Quem me conhece sabe como sou fã dos anos 80. Gosto das roupas, dos filmes, séries japonesas, desenhos e, principalmente, da música. Eu fui criança durante toda essa década, mas lembro-me claramente das festas de família e minhas irmãs dançando ao som de George Michael, Cindy Lauper, Erasure e demais ícones do movimento, se é que podemos chamar assim.

Revirando meus CDs e meus empoeirados LPs, encontrei algumas coisas do A-ha que eu não ouvia há bastante tempo e resolvi tirar o atraso. Eles têm tanta coisa bacana, que fico até triste quando alguém me diz que os considera uma banda de um hit só.

No ano passado, o grupo anunciou o fim da parceria depois de quase três décadas juntos, durante as quais lançaram 17 álbuns, fizeram turnês incontáveis e colocaram várias canções nas paradas de sucesso. Devo confessar que não botei muita fé de que o grupo acabaria, afinal, não era a primeira vez que fizeram tal anúncio. Mas parece que dessa vez foi para valer. Como despedida, eles viajaram pelo mundo e se apresentaram em cada canto do planeta (desculpe o exagero), sete desses shows foram aqui no Brasil e um deles, aqui em São Paulo, contou com minha ilustre presença.

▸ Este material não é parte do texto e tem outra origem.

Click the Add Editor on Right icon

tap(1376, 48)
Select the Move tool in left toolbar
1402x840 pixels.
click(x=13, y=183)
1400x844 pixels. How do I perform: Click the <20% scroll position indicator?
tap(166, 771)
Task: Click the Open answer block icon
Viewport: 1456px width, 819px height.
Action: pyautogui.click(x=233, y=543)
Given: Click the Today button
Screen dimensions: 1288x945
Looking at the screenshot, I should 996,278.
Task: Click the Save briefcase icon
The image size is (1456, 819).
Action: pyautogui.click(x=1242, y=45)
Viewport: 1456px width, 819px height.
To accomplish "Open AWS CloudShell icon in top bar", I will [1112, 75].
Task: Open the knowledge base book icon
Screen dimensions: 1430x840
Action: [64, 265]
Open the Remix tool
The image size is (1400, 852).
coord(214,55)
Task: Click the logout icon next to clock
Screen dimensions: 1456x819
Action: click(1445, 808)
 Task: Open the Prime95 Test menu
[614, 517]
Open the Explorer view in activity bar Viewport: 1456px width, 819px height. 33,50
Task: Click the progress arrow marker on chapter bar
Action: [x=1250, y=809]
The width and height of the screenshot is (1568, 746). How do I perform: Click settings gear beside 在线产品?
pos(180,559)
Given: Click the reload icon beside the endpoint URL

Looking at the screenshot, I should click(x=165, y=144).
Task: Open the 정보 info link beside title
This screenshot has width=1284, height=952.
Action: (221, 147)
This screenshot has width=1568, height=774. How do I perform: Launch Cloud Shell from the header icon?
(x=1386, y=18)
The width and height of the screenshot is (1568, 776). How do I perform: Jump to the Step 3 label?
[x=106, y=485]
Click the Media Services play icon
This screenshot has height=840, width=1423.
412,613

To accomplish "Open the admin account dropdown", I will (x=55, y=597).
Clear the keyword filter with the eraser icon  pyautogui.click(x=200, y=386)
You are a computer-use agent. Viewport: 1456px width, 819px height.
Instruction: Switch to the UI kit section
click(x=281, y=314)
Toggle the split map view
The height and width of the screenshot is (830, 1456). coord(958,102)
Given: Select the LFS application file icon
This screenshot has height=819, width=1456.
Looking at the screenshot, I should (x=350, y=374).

Os “cinquentões” Morten Harket (vocal), Paul Waaktaar-Savoy (guitarra) e Magne Furuholmen (teclado), sem perder o charme, continuavam arrancando gritos das fãs apaixonadas e engana-se quem pensa que “tietagem” é coisa de adolescente, pois o público era formado, principalmente, por pessoas de mais idade, mas vale tudo em uma despedida.

Fizeram parte do repertório os sucessos, “Stay on these roads”, “Crying in the rain”, “Living day lights”, “Hunting high and low” e, claro, “Take on me”, essa já no bis. Mais uma vez senti falta do sucesso “You are the one”, mas foi um show impecável. O que mais me impressionou foi ver o Morten, mesmo depois de tantos anos, cantar todas aquelas notas super altas com afinação invejável, embora a memória o tenha traído algumas vezes durante a apresentação.

Enquanto vemos muitos artistas das décadas passadas tentando, sem sucesso, modernizar-se e caindo no esquecimento, o A-ha mostra que a fórmula e magia dos anos 80 pode ainda dar certo nos dias de hoje, principalmente com a efervescência nostálgica em que vivemos.